I have received your letter in which you indicated that you are "an elected member of the Albany County Democratic Committee." You asked "how the Open Meetings Law applies to meetings of members of the Albany County Democratic Committee."
In this regard, in short, I do not believe that the Open Meetings Law applies in any way to the entity in question.
The Open Meetings Law is applicable to meetings of public bodies, and §102(2) defines the phrase "public body" to mean:
"...any entity for which a quorum is required in order to conduct public business and which consists of two or more members, performing a governmental function for the state or for an agency or department thereof, or for a public corporation as defined in section sixty-six of the general construction law, or committee or subcommittee or other similar body of such public body."

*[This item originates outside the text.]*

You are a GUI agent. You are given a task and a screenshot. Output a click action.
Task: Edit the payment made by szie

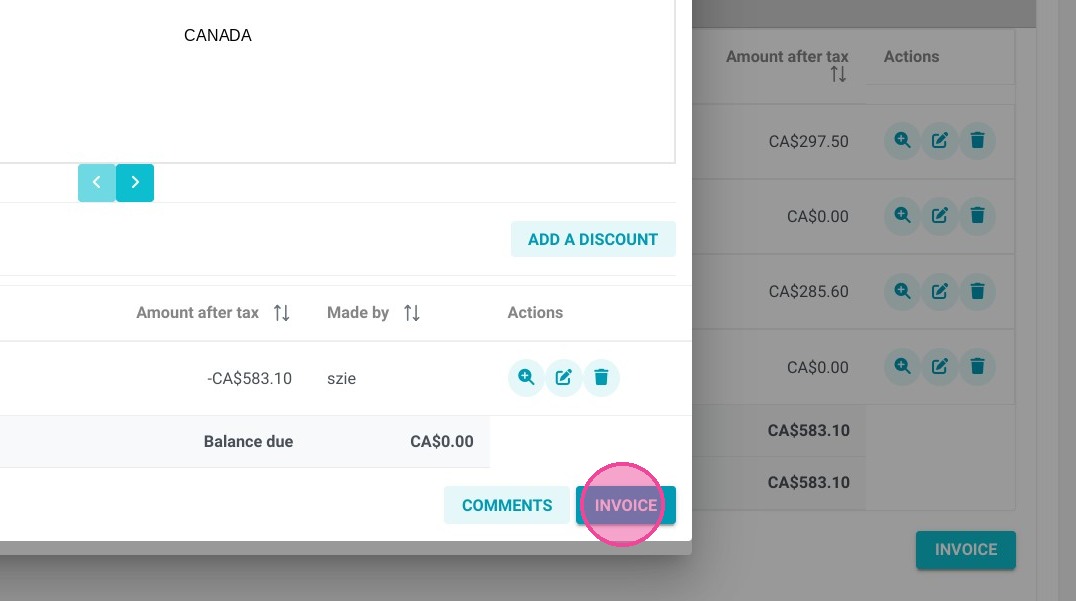click(563, 377)
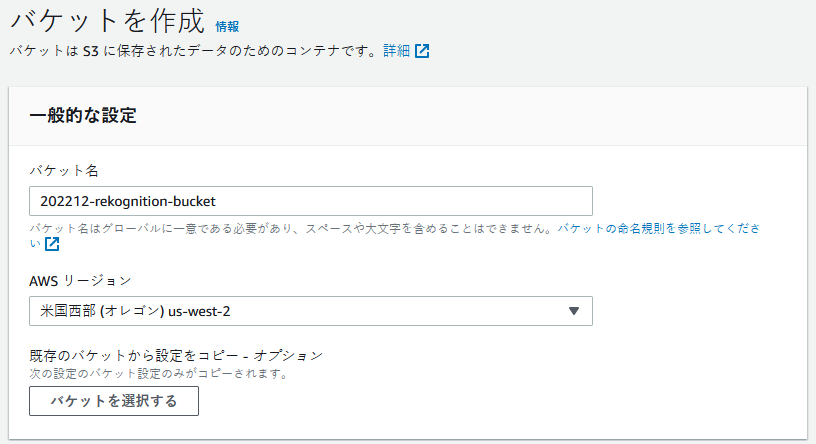Click the AWS リージョン label

pyautogui.click(x=80, y=281)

Based on the foregoing, a public body, in general, is a governmental entity. A political party organization may seek to influence the course of government, but is not itself a governmental entity.

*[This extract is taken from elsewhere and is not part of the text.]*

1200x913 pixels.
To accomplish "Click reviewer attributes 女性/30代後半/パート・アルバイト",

Further, even when members of a legislative body, such as a city council or county legislature, are involved in political party activity, the Open Meetings Law ordinarily does not apply. Section 108(2) of the Open Meetings Law exempts political committees, conferences, and caucuses from the requirements of that law, and paragraph (b) states that:
"...for purposes of this section, the deliberations of political committees, conferences and caucuses means a private meeting of members of the senate or assembly of the state of New York, or of the legislative body of a county, city, town or village, who are members or adherents of the same political party, without regard to (i) of the subject matter under discussion, including discussions of public business, (ii) the majority or minority status of such political committees, conferences and caucuses or (iii) whether such political committees, conferences and caucuses invite staff or guests to participate in their deliberations."
It is suggested that you review the rules or by-laws of the Committee, for they may include provisions containing direction that would be responsive to your questions.
I hope that the foregoing serves to clarify your understanding of the Open Meetings Law and that I have been of assistance.